Description
Describe the issue:
While using client.map
with async functions, I noticed a different behavior when I tried to pass in keyword arguments to the function. In this case, the function doesn't seem to run, but instead the coroutine object returned by calling the async function is returned.
It does work as expected if I don't pass in any keyword arguments, or use a normal (non-async) function.
The differing results, containing coroutine objects instead of values, lead to various errors in code that tries to use the results. The example below shows some TypeError: cannot pickle 'coroutine' object
errors, but I think they are only a consequence of the unexpected results from mapping the async functions with keyword arguments.

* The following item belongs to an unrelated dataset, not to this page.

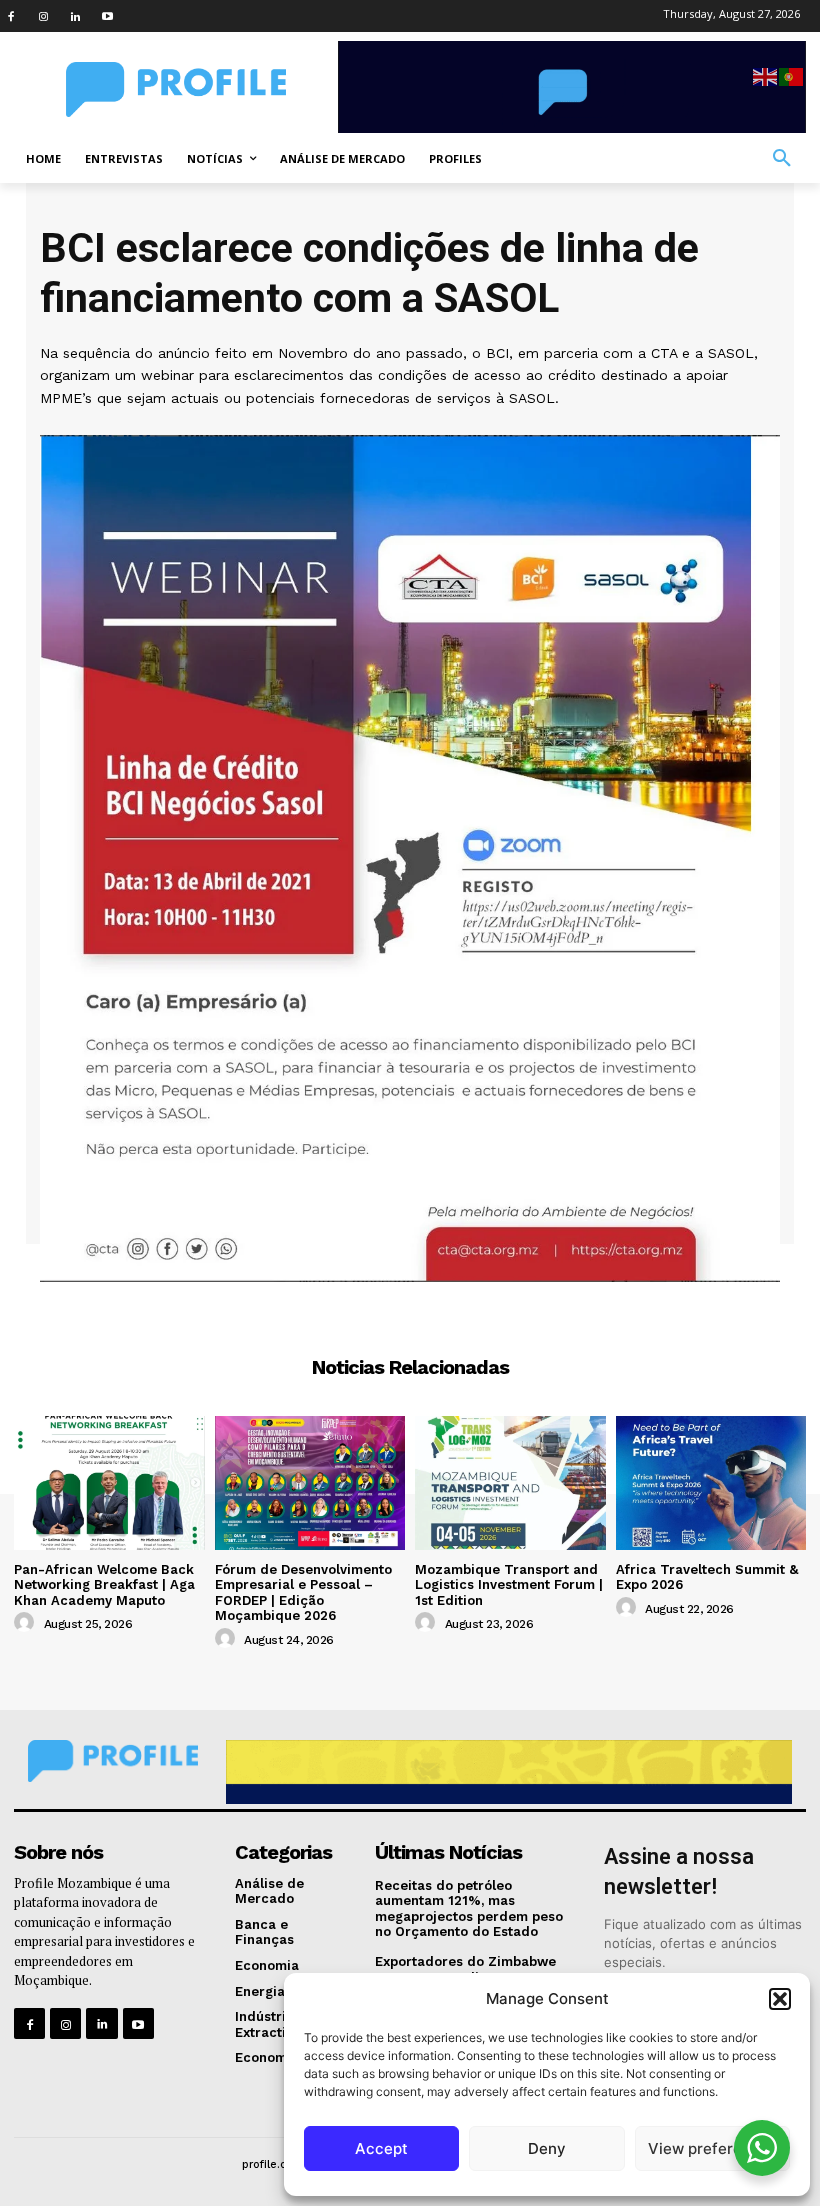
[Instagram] (43, 16)
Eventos (410, 1306)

The differing results can be observed in the output of the print_data
function below. Without keyword arguments, or using a normal function, everything works, and the output looks something like:
DATA OUTPUT: 3+True
DATA OUTPUT: 1+True
DATA OUTPUT: 2+True
['1+True', '2+True', '3+True']
DATA OUTPUT: 3@False
DATA OUTPUT: 1@False
DATA OUTPUT: 2@False
['1@False', '2@False', '3@False']
(values with +
are from the normal/sync function, values with @
are from the async function)
However, mapping the async function with keyword argument some_setting=True
leads to a different output, before printing lots of other errors and tracebacks:
DATA OUTPUT: 1+True
DATA OUTPUT: 3+True
DATA OUTPUT: 2+True
DATA OUTPUT: <coroutine object async_computation at 0x00000128C84C2810>
DATA OUTPUT: <coroutine object async_computation at 0x0000022F03209080>
DATA OUTPUT: <coroutine object async_computation at 0x000001A97403D080>
['1+True', '2+True', '3+True']
The difference is only whether the keyword argument some_setting=True
is passed, or not (see commented line in the code below).

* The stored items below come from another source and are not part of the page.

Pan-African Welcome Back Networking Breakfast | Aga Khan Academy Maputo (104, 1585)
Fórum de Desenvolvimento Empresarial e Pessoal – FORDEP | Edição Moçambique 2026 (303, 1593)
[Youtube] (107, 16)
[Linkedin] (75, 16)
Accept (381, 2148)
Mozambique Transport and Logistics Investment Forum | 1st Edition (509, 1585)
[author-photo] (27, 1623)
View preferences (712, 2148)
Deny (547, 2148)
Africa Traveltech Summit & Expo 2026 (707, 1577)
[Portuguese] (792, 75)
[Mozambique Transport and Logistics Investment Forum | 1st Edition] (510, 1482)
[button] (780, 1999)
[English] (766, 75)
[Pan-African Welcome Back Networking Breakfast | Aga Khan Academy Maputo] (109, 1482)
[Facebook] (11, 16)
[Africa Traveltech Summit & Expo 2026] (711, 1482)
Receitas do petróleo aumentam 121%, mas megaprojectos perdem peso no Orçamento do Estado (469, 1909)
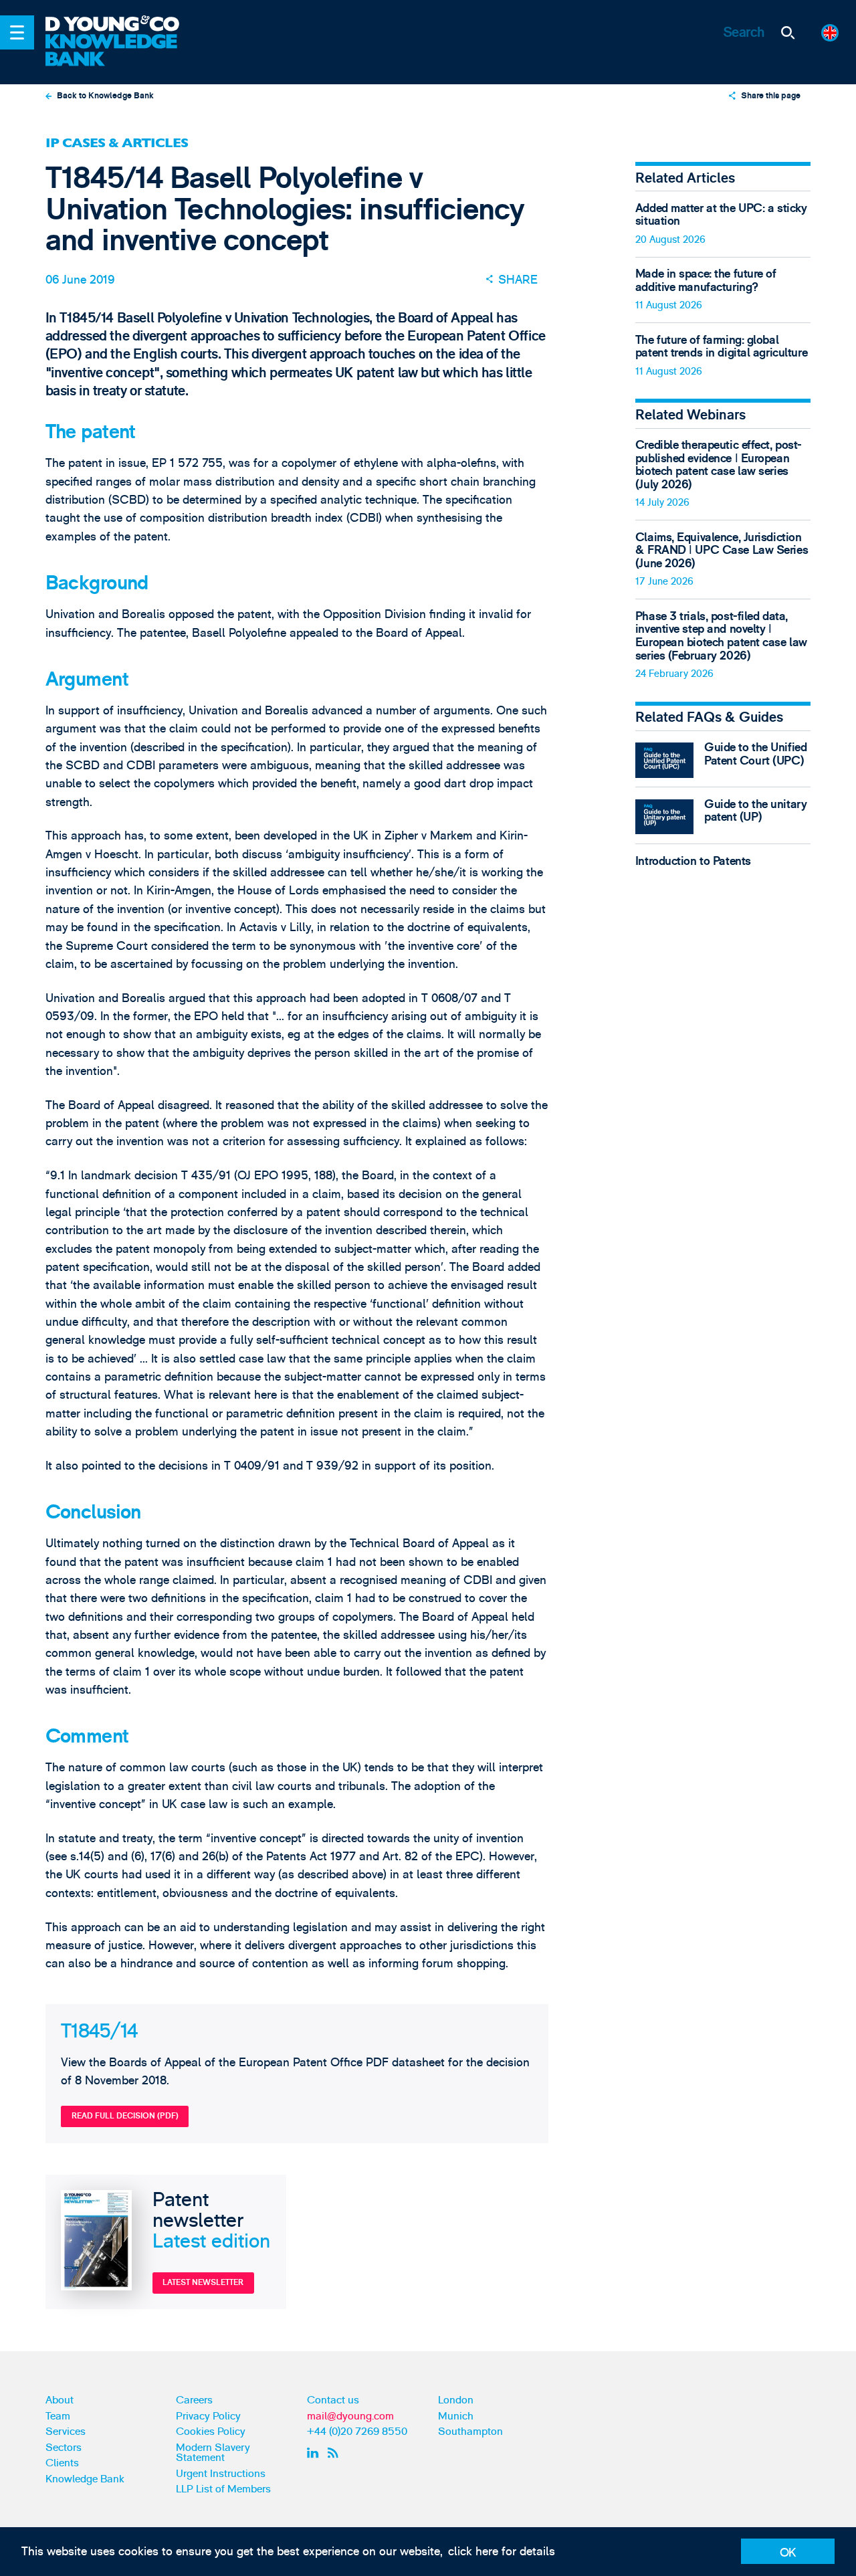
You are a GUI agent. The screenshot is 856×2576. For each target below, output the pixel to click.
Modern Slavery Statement (213, 2453)
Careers (194, 2400)
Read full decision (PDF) (125, 2115)
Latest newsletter (203, 2282)
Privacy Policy (208, 2416)
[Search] (788, 32)
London (455, 2400)
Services (65, 2431)
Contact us (333, 2400)
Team (57, 2416)
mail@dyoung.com (350, 2416)
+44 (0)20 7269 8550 (357, 2431)
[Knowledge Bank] (121, 51)
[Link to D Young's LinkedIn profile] (314, 2453)
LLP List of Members (223, 2489)
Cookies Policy (210, 2431)
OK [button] (788, 2553)
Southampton (470, 2431)
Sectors (63, 2447)
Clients (62, 2463)
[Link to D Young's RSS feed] (336, 2453)
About (59, 2400)
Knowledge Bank (84, 2479)
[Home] (121, 24)
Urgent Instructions (220, 2473)
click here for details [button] (501, 2551)
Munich (455, 2416)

Is this behavior expected? I found it quite surprising and hard to track down in a larger code base.
(Just for completeness, await
ing the coroutine objects results in the correct values, but it seems weird that passing keyword arguments requires a different usage of the result)
Minimal Complete Verifiable Example:
import asyncio
from dask.distributed import Client
def sync_computation(index, some_setting=False):
return f"{index}+{some_setting}"
async def async_computation(index, some_setting=False):
await asyncio.sleep(1)
return f"{index}@{some_setting}"
def print_data(data):
print("DATA OUTPUT:", data)
return data
def schedule_and_run_computations(client):
all_ids = [1, 2, 3]
sync_computed_data = client.map(sync_computation, all_ids, some_setting=True)
## ERROR - does not work with `some_setting=True`:
async_computed_data = client.map(async_computation, all_ids, some_setting=True)
## but it does work without kwargs:
# async_computed_data = client.map(async_computation, all_ids)
sync_data = client.map(print_data, sync_computed_data)
async_data = client.map(print_data, async_computed_data)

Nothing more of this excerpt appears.